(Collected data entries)
━━━━━━━━━━━━━━━━━━━━━━━━━━━━━━
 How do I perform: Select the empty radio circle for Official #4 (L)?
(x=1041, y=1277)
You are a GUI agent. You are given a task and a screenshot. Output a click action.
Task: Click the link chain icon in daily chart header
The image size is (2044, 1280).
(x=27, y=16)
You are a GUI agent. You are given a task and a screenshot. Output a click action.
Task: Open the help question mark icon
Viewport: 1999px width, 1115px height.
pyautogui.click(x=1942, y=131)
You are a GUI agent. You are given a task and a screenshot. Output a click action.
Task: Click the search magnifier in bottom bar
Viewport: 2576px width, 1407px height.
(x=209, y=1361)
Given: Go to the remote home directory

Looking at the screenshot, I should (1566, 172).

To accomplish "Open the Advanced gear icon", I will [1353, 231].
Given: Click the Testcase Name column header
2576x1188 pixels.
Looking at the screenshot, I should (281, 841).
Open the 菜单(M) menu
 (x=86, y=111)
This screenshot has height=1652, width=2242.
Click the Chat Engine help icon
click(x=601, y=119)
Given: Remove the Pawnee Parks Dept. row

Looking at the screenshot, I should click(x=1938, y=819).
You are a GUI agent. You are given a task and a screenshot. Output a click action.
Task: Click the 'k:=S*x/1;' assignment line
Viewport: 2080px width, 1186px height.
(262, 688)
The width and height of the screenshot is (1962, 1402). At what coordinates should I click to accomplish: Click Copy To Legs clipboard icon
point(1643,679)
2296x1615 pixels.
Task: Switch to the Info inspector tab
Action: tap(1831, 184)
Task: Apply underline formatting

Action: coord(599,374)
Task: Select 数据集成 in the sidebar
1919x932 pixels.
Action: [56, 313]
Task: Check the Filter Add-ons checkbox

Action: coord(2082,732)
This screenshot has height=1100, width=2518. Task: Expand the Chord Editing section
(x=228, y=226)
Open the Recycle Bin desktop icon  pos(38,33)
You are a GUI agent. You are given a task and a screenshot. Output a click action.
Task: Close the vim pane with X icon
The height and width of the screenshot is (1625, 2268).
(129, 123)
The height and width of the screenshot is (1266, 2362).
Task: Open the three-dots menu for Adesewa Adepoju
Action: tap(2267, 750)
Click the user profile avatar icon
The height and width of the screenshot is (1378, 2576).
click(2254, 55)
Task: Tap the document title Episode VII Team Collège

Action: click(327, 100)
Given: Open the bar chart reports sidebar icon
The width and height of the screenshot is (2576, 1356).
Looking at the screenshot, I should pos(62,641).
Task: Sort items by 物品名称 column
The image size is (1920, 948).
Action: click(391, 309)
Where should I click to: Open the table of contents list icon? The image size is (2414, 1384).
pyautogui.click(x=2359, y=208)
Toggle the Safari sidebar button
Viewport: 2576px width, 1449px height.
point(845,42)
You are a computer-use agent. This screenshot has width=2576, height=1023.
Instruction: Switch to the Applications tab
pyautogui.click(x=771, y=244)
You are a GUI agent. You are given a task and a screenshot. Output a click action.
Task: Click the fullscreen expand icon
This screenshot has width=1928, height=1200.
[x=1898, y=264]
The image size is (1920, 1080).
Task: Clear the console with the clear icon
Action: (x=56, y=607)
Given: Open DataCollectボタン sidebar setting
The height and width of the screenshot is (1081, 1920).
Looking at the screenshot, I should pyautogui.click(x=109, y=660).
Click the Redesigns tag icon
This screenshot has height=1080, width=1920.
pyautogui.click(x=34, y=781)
━━━━━━━━━━━━━━━━━━━━━━━━━━━━━━
[Exercise description] Your answer should consist solely of the lines above from the line with "1919x932 pixels." to the line with "Task: Sort items by 物品名称 column", both included, reproduced exactly.

[Response to the exercise]
1919x932 pixels.
Action: [56, 313]
Task: Check the Filter Add-ons checkbox

Action: coord(2082,732)
This screenshot has height=1100, width=2518. Task: Expand the Chord Editing section
(x=228, y=226)
Open the Recycle Bin desktop icon  pos(38,33)
You are a GUI agent. You are given a task and a screenshot. Output a click action.
Task: Close the vim pane with X icon
The height and width of the screenshot is (1625, 2268).
(129, 123)
The height and width of the screenshot is (1266, 2362).
Task: Open the three-dots menu for Adesewa Adepoju
Action: tap(2267, 750)
Click the user profile avatar icon
The height and width of the screenshot is (1378, 2576).
click(2254, 55)
Task: Tap the document title Episode VII Team Collège

Action: click(327, 100)
Given: Open the bar chart reports sidebar icon
The width and height of the screenshot is (2576, 1356).
Looking at the screenshot, I should pos(62,641).
Task: Sort items by 物品名称 column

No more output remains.